Il rischio maggiore legato all’assunzione di un farmaco è certamente l’anafilassi, che per fortuna non è frequente: nell’ambulatorio odontoiatrico è stimata un’incidenza di 0,004/0,015 casi/dentista/anno. Francamente non credo che si sottovalutino i rischi nella prescrizione di un farmaco: ogni professionista prescrive i farmaci solo quando sono necessari, in base alle più recenti linee guida, e non dubito che venga sempre raccolta un’anamnesi accurata delle allergie del paziente e delle sue comorbidità. Il rischio maggiore, piuttosto, è legato all’assunzione autonoma dei farmaci da parte del paziente, specialmente i FANS, percepiti come innocui ma non scevri da rischi. Le reazioni avverse a farmaci, inoltre, sono imprevedibili, pertanto non esiste una modalità preventiva assoluta di tali eventi.
Qualche consiglio per prevenire, come riconoscere i pazienti a rischio?
Il paziente a rischio di reazione avversa a farmaci non è facilmente identificabile, proprio in virtù dell’imprevedibilità delle reazioni avverse a farmaci; la storia pregressa di anafilassi (non solo a farmaci, ma anche ad alimenti o a punture di imenotteri) è una condizione che merita una valutazione allergologica: i pazienti affetti da mastocitosi, infatti, sperimentano l’anafilassi con una frequenza maggiore rispetto alla popolazione generale e frequentemente la “spia” di questa condizione è rappresentata da una grave anafilassi da veleno di imenotteri o da farmaci antinfiammatori non steroidi (FANS). Altre categorie di pazienti più a rischio di anafilassi sono i cardiopatici, che in genere seguono terapie croniche con beta bloccanti e/o ACE inibitori, e i pazienti affetti da asma grave non controllato. Queste condizioni non costituiscono un fattore di rischio per la areazione avversa ai farmaci, ma solo per l’anafilassi. Nemmeno lo stato atipico, ovvero l’essere allergici (al polline, agli alimenti, ai gatti) è una condizione che aumenta il rischio di avere una reazione avversa ai farmaci.

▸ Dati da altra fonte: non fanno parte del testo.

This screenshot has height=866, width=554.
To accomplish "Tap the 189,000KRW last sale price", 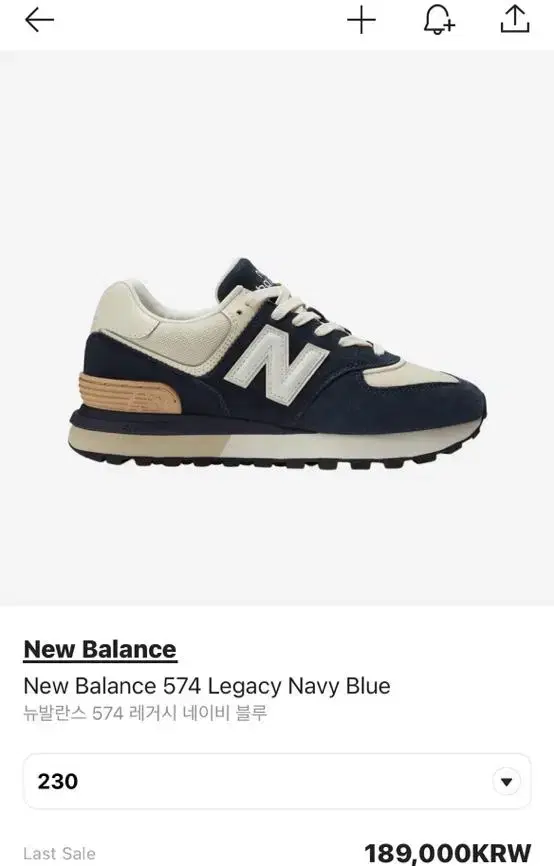I will coord(447,853).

Quando può innescarsi una reazione anafilattica e nel caso come si deve comportare il dentista
La reazione anafilattica può svilupparsi nel corso delle manovre effettuate nell’ambulatorio odontoiatrico, nel caso in cui il paziente presenti un’allergia o un’ipersensibilità legata ad altri meccanismi, verso numerosi agenti: farmaci, latice, disinfettanti. E’ di fondamentale importanza saper riconoscere tempestivamente i sintomi dell’anafilassi, ed essere attrezzati per intervenire tempestivamente. Tutti gli ambulatori odontoiatrici dispongono di presidi di gestione dell’emergenza e di procedure operative che andrebbero periodicamente rammentate con un training, proprio come noi Allergologi facciamo con i nostri pazienti affetti da anafilassi: nel corso della visita di controllo periodica, mediante l’ausilio di autoiniettori dimostrativi, facciamo ripetere al paziente le manovre da effettuare per l’autosomministrazione di adrenalina, in modo da renderli più familiari con l’uso del farmaco e più pronti in caso di necessità. L’adrenalina è l’unico farmaco in grado di fermare la progressione dell’anafilassi, per cui è fondamentale che sia presente nell’ambulatorio odontoiatrico, e che il Professionista ne conosca le indicazioni, il dosaggio, e le modalità di somministrazione. Nei miei corsi sottolineo sempre l’importanza della tempestività, e il fatto che l’adrenalina possa e debba essere somministrata senza rischi sostanziali anche nei casi dubbi, e nei pazienti cardiopatici; troppe volte sentiamo di pazienti che, indecisi se i sintomi che sentivano fossero o meno anafilassi, hanno temporeggiato o non hanno affatto somministrato il farmaco salvavita.